Task
Only the lines from the top of the data through the one with "SMÅSTAD (72, 394)" are to be written out, each exactly as it stands.

[Stored records]
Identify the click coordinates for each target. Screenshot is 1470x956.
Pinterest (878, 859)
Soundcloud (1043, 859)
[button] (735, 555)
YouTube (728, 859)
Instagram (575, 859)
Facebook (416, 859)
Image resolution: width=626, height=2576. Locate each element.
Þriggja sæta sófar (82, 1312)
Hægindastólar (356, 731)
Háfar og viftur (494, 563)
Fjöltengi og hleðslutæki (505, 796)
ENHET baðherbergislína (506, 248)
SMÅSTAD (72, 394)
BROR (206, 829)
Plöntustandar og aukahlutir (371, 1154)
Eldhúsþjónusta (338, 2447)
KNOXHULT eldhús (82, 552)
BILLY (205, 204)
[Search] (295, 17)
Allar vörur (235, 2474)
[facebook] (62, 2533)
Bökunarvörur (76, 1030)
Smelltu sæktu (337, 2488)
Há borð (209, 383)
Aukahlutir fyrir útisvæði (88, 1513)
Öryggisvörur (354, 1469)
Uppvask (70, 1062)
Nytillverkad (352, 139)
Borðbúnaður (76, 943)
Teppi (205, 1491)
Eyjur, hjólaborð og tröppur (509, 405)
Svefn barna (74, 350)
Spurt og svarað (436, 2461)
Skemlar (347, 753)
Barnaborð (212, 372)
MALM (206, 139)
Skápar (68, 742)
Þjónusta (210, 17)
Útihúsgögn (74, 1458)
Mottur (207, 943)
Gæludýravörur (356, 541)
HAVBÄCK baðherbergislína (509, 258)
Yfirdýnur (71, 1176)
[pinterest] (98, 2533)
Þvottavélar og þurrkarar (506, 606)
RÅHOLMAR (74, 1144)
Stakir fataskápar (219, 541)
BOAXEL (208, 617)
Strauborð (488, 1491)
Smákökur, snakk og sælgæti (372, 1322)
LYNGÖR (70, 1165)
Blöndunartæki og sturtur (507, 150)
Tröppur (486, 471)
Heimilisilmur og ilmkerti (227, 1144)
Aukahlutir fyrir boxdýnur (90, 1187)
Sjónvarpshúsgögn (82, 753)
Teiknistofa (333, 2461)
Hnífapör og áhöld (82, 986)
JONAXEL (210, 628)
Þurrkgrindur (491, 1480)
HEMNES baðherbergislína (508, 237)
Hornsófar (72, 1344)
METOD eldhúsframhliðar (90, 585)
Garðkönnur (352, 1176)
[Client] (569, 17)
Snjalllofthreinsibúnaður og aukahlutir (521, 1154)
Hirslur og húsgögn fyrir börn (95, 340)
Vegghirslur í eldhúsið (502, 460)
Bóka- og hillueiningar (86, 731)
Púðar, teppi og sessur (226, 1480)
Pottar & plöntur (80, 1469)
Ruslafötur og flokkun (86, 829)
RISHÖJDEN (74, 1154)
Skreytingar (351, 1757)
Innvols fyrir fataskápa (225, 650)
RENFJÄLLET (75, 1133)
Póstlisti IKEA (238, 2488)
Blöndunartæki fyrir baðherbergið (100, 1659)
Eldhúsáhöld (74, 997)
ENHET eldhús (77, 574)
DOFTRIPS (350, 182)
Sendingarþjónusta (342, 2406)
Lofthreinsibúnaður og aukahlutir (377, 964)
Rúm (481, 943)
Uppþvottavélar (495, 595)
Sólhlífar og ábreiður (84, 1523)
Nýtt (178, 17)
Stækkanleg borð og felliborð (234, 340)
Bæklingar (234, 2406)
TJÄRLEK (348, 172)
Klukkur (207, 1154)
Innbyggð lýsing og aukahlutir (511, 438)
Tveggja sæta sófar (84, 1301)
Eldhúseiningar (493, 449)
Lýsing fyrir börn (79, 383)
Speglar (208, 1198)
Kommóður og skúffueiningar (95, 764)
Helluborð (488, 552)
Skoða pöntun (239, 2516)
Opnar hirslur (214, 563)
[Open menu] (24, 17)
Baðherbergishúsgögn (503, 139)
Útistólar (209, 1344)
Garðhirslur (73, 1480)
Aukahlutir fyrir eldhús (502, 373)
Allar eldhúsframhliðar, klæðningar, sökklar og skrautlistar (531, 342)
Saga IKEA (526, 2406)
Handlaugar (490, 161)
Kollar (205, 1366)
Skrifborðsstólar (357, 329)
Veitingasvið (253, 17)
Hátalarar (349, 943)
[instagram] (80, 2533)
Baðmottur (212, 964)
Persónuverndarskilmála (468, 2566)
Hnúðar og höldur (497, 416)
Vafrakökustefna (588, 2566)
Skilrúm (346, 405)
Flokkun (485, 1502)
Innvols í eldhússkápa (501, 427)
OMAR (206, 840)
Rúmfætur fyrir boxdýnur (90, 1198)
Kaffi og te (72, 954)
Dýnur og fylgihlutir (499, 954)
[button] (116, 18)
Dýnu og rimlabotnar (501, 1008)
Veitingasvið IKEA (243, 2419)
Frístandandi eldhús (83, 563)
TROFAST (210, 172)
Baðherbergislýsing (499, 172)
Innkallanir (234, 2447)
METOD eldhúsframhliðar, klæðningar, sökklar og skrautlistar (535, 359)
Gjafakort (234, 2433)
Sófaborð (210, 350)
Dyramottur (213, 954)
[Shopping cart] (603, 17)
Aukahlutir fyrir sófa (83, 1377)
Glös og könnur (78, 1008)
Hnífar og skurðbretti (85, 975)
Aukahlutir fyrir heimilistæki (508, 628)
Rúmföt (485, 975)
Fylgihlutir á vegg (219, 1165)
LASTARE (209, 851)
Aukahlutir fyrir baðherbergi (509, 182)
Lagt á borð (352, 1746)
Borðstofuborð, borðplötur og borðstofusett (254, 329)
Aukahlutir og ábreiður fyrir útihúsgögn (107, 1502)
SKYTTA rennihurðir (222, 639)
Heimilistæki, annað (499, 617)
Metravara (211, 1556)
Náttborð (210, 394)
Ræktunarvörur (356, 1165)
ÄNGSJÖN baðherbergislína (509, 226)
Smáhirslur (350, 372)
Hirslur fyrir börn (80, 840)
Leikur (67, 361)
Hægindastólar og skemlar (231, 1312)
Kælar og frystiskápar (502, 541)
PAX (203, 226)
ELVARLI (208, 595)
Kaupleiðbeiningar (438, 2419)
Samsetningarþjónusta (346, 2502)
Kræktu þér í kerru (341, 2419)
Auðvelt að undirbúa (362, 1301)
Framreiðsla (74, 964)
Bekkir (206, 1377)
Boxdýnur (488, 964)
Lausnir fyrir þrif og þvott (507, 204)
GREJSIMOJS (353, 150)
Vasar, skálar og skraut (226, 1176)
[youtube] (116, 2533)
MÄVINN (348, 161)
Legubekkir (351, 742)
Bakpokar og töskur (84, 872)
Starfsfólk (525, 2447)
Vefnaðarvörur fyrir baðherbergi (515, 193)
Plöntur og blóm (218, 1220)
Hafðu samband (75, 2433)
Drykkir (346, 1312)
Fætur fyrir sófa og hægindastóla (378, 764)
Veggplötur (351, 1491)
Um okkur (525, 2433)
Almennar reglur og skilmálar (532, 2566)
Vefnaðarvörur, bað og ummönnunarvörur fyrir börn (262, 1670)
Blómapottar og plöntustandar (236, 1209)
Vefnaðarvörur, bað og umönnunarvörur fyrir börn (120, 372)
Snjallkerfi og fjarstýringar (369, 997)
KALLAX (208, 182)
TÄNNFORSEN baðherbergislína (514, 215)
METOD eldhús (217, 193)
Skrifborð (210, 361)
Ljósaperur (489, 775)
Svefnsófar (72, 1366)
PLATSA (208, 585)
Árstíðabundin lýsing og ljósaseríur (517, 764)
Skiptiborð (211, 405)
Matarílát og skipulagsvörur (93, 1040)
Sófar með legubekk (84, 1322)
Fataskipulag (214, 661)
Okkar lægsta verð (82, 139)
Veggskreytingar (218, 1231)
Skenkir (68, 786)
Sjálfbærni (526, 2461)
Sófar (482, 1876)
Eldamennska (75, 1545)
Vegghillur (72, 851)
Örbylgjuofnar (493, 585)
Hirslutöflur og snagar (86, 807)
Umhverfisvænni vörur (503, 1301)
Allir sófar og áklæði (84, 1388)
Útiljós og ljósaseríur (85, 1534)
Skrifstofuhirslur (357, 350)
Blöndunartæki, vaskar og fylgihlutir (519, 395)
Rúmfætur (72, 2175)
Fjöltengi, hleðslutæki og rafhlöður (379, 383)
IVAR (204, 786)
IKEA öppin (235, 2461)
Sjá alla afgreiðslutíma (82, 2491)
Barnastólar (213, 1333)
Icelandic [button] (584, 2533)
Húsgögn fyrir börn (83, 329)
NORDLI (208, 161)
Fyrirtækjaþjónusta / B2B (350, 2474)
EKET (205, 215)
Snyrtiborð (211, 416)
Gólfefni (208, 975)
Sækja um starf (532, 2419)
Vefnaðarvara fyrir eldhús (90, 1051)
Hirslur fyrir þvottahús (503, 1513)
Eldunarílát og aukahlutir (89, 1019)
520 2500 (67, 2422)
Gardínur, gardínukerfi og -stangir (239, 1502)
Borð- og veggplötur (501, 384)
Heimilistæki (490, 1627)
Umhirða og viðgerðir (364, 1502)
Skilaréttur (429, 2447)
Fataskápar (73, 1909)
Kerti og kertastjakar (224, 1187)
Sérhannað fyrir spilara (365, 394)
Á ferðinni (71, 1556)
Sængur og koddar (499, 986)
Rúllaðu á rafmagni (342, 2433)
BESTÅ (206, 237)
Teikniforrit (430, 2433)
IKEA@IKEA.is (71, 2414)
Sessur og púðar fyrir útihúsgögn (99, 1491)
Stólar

Output of the exercise
Identify the click coordinates for each target. Screenshot is 1470x956.
Pinterest (878, 859)
Soundcloud (1043, 859)
[button] (735, 555)
YouTube (728, 859)
Instagram (575, 859)
Facebook (416, 859)
Image resolution: width=626, height=2576. Locate each element.
Þriggja sæta sófar (82, 1312)
Hægindastólar (356, 731)
Háfar og viftur (494, 563)
Fjöltengi og hleðslutæki (505, 796)
ENHET baðherbergislína (506, 248)
SMÅSTAD (72, 394)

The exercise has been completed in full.